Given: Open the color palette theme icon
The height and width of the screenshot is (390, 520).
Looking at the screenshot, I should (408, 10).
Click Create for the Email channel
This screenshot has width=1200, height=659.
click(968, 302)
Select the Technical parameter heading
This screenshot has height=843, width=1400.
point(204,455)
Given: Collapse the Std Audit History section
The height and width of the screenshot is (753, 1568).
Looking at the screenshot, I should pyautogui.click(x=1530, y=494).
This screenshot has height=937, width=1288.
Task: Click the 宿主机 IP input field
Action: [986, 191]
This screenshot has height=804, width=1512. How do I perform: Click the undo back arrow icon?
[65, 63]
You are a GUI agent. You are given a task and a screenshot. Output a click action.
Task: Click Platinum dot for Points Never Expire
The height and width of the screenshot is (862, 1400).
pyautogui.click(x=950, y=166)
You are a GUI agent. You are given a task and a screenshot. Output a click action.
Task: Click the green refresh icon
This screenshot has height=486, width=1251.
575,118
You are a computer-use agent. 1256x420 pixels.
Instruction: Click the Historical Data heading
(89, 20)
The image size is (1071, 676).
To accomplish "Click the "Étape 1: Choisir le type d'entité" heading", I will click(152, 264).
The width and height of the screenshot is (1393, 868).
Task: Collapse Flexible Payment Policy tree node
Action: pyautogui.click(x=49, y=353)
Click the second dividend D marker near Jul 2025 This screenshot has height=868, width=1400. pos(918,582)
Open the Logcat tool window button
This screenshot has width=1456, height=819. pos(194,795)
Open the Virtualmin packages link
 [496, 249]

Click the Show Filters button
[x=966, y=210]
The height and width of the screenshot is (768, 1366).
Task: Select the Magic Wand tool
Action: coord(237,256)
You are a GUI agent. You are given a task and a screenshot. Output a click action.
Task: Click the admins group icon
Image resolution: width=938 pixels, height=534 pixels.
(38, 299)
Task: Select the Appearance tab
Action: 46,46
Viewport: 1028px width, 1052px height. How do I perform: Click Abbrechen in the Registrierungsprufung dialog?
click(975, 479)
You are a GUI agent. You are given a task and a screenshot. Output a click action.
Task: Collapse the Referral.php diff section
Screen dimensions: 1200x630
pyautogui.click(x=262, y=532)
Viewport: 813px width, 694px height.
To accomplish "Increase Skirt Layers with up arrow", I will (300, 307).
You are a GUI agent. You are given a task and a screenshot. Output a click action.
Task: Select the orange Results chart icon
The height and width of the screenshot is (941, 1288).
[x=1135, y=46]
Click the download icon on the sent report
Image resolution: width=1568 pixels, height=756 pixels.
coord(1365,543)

Set exercise: Rewrite all of the material above, substituting "screen assistant" for every occurrence of "GUI agent" and leaving everything else unchanged.

Final result:
Given: Open the color palette theme icon
The height and width of the screenshot is (390, 520).
Looking at the screenshot, I should (408, 10).
Click Create for the Email channel
This screenshot has width=1200, height=659.
click(968, 302)
Select the Technical parameter heading
This screenshot has height=843, width=1400.
point(204,455)
Given: Collapse the Std Audit History section
The height and width of the screenshot is (753, 1568).
Looking at the screenshot, I should pyautogui.click(x=1530, y=494).
This screenshot has height=937, width=1288.
Task: Click the 宿主机 IP input field
Action: [986, 191]
This screenshot has height=804, width=1512. How do I perform: Click the undo back arrow icon?
[65, 63]
You are a screen assistant. You are given a task and a screenshot. Output a click action.
Task: Click Platinum dot for Points Never Expire
The height and width of the screenshot is (862, 1400).
pyautogui.click(x=950, y=166)
You are a screen assistant. You are given a task and a screenshot. Output a click action.
Task: Click the green refresh icon
This screenshot has height=486, width=1251.
575,118
You are a computer-use agent. 1256x420 pixels.
Instruction: Click the Historical Data heading
(89, 20)
The image size is (1071, 676).
To accomplish "Click the "Étape 1: Choisir le type d'entité" heading", I will click(152, 264).
The width and height of the screenshot is (1393, 868).
Task: Collapse Flexible Payment Policy tree node
Action: pyautogui.click(x=49, y=353)
Click the second dividend D marker near Jul 2025 This screenshot has height=868, width=1400. pos(918,582)
Open the Logcat tool window button
This screenshot has width=1456, height=819. pos(194,795)
Open the Virtualmin packages link
 [496, 249]

Click the Show Filters button
[x=966, y=210]
The height and width of the screenshot is (768, 1366).
Task: Select the Magic Wand tool
Action: coord(237,256)
You are a screen assistant. You are given a task and a screenshot. Output a click action.
Task: Click the admins group icon
Image resolution: width=938 pixels, height=534 pixels.
(38, 299)
Task: Select the Appearance tab
Action: 46,46
Viewport: 1028px width, 1052px height. How do I perform: Click Abbrechen in the Registrierungsprufung dialog?
click(975, 479)
You are a screen assistant. You are given a task and a screenshot. Output a click action.
Task: Collapse the Referral.php diff section
Screen dimensions: 1200x630
pyautogui.click(x=262, y=532)
Viewport: 813px width, 694px height.
To accomplish "Increase Skirt Layers with up arrow", I will (300, 307).
You are a screen assistant. You are given a task and a screenshot. Output a click action.
Task: Select the orange Results chart icon
The height and width of the screenshot is (941, 1288).
[x=1135, y=46]
Click the download icon on the sent report
Image resolution: width=1568 pixels, height=756 pixels.
coord(1365,543)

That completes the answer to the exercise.